# Help with malfunctioning Viper Car Alarm System



## saturn2000 (Oct 20, 2009)

We just bought a used car that has a viper system installed. The fob for the system has 2 buttons. One definately arms the system. The second button does not seem to disarm the system, so we've become very noisy. The fob is encoded RPN 471T 2(superscript 66) Rolling Codes FCC ID EZSDE1471.
Can anyone help. We were not given a manual as to how the viper system worked.
Thanks,
Perplexed in Canada


----------



## jaggerwild (May 21, 2007)

By hitting one again should disarm it, the second maybe the remote starter button.Try hitting it for five seconds see what happens? If not then hold both buttons together see if that works, if your in a picnh and need to disarm the alarm then the antenna has a button on it, turn ignition on then within five seconds hit the button on the antenna see if that gets you by....


----------



## Snoopdogie187 (Jun 27, 2002)

Also it is common on viper alarms, if you press button 2 than button 1, it will unlock the car without the beep. If you lock it the same way, it won't beep, but it will put it into a different alarm mode. More of one that is quieter, like I don't think it gives the warning when you go to open the doors on the car with it armed. I forget all of the details though. 

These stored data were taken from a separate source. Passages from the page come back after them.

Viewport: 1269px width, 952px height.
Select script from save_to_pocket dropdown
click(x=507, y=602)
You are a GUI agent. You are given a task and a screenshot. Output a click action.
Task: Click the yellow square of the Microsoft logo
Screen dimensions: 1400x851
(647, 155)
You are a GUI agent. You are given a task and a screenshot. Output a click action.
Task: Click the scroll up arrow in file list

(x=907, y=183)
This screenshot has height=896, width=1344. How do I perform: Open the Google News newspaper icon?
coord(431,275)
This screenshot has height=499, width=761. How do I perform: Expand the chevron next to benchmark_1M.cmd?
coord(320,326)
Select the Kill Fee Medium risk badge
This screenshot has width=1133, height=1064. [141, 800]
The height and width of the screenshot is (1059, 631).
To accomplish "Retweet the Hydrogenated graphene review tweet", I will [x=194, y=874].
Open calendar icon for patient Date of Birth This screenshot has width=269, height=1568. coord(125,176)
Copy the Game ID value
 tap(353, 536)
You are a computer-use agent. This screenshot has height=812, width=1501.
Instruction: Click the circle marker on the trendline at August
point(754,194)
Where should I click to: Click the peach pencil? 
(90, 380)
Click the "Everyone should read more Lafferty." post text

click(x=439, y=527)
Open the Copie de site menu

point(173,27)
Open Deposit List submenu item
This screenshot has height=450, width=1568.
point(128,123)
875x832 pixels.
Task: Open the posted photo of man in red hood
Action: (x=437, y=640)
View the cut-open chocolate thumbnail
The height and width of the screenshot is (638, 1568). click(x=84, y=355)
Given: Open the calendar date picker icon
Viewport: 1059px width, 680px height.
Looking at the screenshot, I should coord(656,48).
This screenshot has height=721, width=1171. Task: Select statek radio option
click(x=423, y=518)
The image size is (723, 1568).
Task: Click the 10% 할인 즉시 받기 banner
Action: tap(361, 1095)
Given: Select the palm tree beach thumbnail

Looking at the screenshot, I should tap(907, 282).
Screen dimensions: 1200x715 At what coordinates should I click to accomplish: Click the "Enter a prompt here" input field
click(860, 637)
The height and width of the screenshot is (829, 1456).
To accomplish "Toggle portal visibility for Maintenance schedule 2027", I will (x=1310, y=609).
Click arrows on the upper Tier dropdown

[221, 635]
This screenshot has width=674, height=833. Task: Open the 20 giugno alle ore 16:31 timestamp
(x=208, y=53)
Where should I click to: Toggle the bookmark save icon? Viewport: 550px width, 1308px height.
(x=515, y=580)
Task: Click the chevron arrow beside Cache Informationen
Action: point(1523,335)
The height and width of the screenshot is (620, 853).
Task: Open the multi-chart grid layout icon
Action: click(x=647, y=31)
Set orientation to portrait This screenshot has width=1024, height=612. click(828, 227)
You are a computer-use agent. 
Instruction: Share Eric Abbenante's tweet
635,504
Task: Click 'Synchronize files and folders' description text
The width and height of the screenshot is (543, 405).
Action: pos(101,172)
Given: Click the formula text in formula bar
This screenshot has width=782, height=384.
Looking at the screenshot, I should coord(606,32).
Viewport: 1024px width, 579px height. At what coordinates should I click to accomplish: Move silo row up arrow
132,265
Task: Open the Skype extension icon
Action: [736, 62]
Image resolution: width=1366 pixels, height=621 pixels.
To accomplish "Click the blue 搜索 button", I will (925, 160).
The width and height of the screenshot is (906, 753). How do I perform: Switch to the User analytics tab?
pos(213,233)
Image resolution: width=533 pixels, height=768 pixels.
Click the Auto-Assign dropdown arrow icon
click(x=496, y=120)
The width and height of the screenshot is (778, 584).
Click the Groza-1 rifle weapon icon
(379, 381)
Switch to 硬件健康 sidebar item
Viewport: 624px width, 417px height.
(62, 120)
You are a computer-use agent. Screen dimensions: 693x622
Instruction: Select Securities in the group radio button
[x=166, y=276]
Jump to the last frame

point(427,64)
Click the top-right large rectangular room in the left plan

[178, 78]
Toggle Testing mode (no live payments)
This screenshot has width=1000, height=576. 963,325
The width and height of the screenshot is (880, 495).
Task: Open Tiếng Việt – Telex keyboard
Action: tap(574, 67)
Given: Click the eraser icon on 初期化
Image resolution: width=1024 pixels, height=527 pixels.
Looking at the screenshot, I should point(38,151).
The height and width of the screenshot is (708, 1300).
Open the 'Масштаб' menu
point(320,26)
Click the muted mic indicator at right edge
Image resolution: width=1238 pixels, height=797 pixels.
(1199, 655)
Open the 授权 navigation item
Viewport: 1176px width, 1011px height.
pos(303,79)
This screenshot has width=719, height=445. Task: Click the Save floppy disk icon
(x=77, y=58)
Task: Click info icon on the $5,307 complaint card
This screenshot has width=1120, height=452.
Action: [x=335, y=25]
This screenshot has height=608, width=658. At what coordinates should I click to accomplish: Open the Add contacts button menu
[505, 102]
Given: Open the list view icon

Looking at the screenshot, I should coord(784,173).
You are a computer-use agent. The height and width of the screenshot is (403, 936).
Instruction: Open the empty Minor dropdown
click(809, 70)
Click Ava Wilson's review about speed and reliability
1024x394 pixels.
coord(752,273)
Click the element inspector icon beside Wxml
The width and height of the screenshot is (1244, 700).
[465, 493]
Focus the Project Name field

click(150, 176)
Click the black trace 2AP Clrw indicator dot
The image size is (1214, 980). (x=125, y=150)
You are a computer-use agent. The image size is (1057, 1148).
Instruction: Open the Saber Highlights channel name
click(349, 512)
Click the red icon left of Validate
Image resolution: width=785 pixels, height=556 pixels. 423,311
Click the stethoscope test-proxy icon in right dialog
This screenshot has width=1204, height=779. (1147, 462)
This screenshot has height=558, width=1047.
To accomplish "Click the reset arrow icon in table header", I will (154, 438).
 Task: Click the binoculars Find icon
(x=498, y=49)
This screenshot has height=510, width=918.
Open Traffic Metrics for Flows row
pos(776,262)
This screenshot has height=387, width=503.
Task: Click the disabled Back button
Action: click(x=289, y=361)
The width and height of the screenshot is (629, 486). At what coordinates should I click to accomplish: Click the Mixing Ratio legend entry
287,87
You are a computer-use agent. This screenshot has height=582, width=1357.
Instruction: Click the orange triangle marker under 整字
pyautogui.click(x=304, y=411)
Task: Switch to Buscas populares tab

Also if you press and hold button 1, it will set the alarm off (panic mode).
Pressing and holding button 2 by default is nothing, but can be set to do certain things, like open the windows and other features that are optional, and I'm not sure if if will work with other set ups.

And I just looked, I have the same remote. 

Also, what jaggerwild said is true about the button. I just want to make you aware, on vipers, older ones at least, you might have to press the button up to 5 times so it wont set the alarm off.

If you can find the alarm in the car (just a black box usually) and find the numbers on it, I might be able to find the manual.


----------